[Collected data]
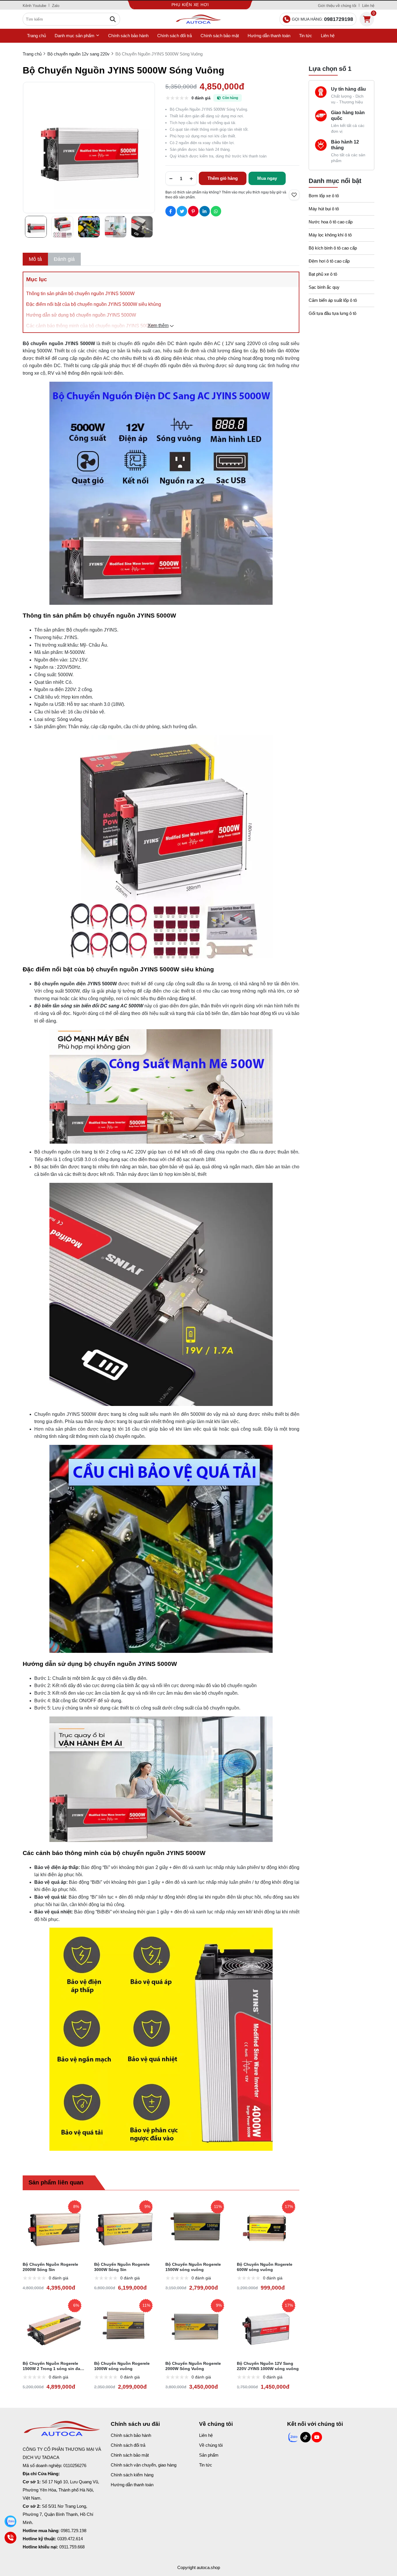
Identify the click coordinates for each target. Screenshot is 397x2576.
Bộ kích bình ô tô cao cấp (333, 247)
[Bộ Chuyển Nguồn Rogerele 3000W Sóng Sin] (125, 2227)
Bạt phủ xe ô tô (323, 274)
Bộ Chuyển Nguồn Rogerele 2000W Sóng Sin (50, 2267)
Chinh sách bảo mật (130, 2455)
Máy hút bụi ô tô (324, 208)
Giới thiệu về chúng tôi (337, 5)
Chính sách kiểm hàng (132, 2474)
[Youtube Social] (317, 2437)
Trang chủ (36, 35)
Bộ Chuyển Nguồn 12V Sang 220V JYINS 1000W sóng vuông (268, 2366)
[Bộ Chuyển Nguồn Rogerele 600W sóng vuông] (268, 2227)
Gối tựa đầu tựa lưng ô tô (332, 313)
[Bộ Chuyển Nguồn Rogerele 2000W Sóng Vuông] (196, 2325)
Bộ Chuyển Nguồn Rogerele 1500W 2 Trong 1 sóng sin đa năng (51, 2366)
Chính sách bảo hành (128, 35)
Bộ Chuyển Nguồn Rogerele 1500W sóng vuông (193, 2267)
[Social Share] (170, 211)
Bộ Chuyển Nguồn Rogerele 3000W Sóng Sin (122, 2267)
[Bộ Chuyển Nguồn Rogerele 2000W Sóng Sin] (54, 2227)
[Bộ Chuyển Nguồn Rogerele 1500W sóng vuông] (196, 2227)
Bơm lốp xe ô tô (324, 195)
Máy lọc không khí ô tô (330, 234)
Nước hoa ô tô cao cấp (331, 221)
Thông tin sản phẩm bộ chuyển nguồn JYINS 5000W (80, 293)
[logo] (198, 19)
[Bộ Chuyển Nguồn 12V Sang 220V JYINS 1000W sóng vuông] (268, 2325)
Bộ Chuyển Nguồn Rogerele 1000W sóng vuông (122, 2366)
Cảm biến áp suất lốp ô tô (333, 300)
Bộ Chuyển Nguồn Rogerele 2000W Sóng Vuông (193, 2366)
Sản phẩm (209, 2455)
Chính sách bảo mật (220, 35)
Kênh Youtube (34, 5)
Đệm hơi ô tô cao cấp (329, 261)
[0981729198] (11, 2521)
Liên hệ (368, 5)
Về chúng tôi (211, 2445)
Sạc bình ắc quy (324, 287)
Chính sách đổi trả (174, 35)
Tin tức (305, 35)
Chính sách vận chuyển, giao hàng (143, 2464)
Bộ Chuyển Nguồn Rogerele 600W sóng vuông (264, 2267)
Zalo (55, 5)
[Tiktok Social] (305, 2437)
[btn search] (112, 19)
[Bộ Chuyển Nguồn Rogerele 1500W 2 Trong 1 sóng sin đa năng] (54, 2325)
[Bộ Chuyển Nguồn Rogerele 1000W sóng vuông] (125, 2325)
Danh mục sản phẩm (74, 35)
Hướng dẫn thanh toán (269, 35)
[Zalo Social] (293, 2437)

▶ **WORK ITEM**
Leave out the pictures and return every record word for word.

▶ **EXERCISE ANSWER**
Identify the click coordinates for each target. Screenshot is 397x2576.
Bộ kích bình ô tô cao cấp (333, 247)
[Bộ Chuyển Nguồn Rogerele 3000W Sóng Sin] (125, 2227)
Bạt phủ xe ô tô (323, 274)
Bộ Chuyển Nguồn Rogerele 2000W Sóng Sin (50, 2267)
Chinh sách bảo mật (130, 2455)
Máy hút bụi ô tô (324, 208)
Giới thiệu về chúng tôi (337, 5)
Chính sách kiểm hàng (132, 2474)
[Youtube Social] (317, 2437)
Trang chủ (36, 35)
Bộ Chuyển Nguồn 12V Sang 220V JYINS 1000W sóng vuông (268, 2366)
[Bộ Chuyển Nguồn Rogerele 600W sóng vuông] (268, 2227)
Gối tựa đầu tựa lưng ô tô (332, 313)
[Bộ Chuyển Nguồn Rogerele 2000W Sóng Vuông] (196, 2325)
Bộ Chuyển Nguồn Rogerele 1500W 2 Trong 1 sóng sin đa năng (51, 2366)
Chính sách bảo hành (128, 35)
Bộ Chuyển Nguồn Rogerele 1500W sóng vuông (193, 2267)
[Social Share] (170, 211)
Bộ Chuyển Nguồn Rogerele 3000W Sóng Sin (122, 2267)
[Bộ Chuyển Nguồn Rogerele 2000W Sóng Sin] (54, 2227)
[Bộ Chuyển Nguồn Rogerele 1500W sóng vuông] (196, 2227)
Bơm lốp xe ô tô (324, 195)
Máy lọc không khí ô tô (330, 234)
Nước hoa ô tô cao cấp (331, 221)
Thông tin sản phẩm bộ chuyển nguồn JYINS 5000W (80, 293)
[logo] (198, 19)
[Bộ Chuyển Nguồn 12V Sang 220V JYINS 1000W sóng vuông] (268, 2325)
Bộ Chuyển Nguồn Rogerele 1000W sóng vuông (122, 2366)
Cảm biến áp suất lốp ô tô (333, 300)
Bộ Chuyển Nguồn Rogerele 2000W Sóng Vuông (193, 2366)
Sản phẩm (209, 2455)
Chính sách bảo mật (220, 35)
Kênh Youtube (34, 5)
Đệm hơi ô tô cao cấp (329, 261)
[0981729198] (11, 2521)
Liên hệ (368, 5)
Về chúng tôi (211, 2445)
Sạc bình ắc quy (324, 287)
Chính sách đổi trả (174, 35)
Tin tức (305, 35)
Chính sách vận chuyển, giao hàng (143, 2464)
Bộ Chuyển Nguồn Rogerele 600W sóng vuông (264, 2267)
Zalo (55, 5)
[Tiktok Social] (305, 2437)
[btn search] (112, 19)
[Bộ Chuyển Nguồn Rogerele 1500W 2 Trong 1 sóng sin đa năng] (54, 2325)
[Bộ Chuyển Nguồn Rogerele 1000W sóng vuông] (125, 2325)
Danh mục sản phẩm (74, 35)
Hướng dẫn thanh toán (269, 35)
[Zalo Social] (293, 2437)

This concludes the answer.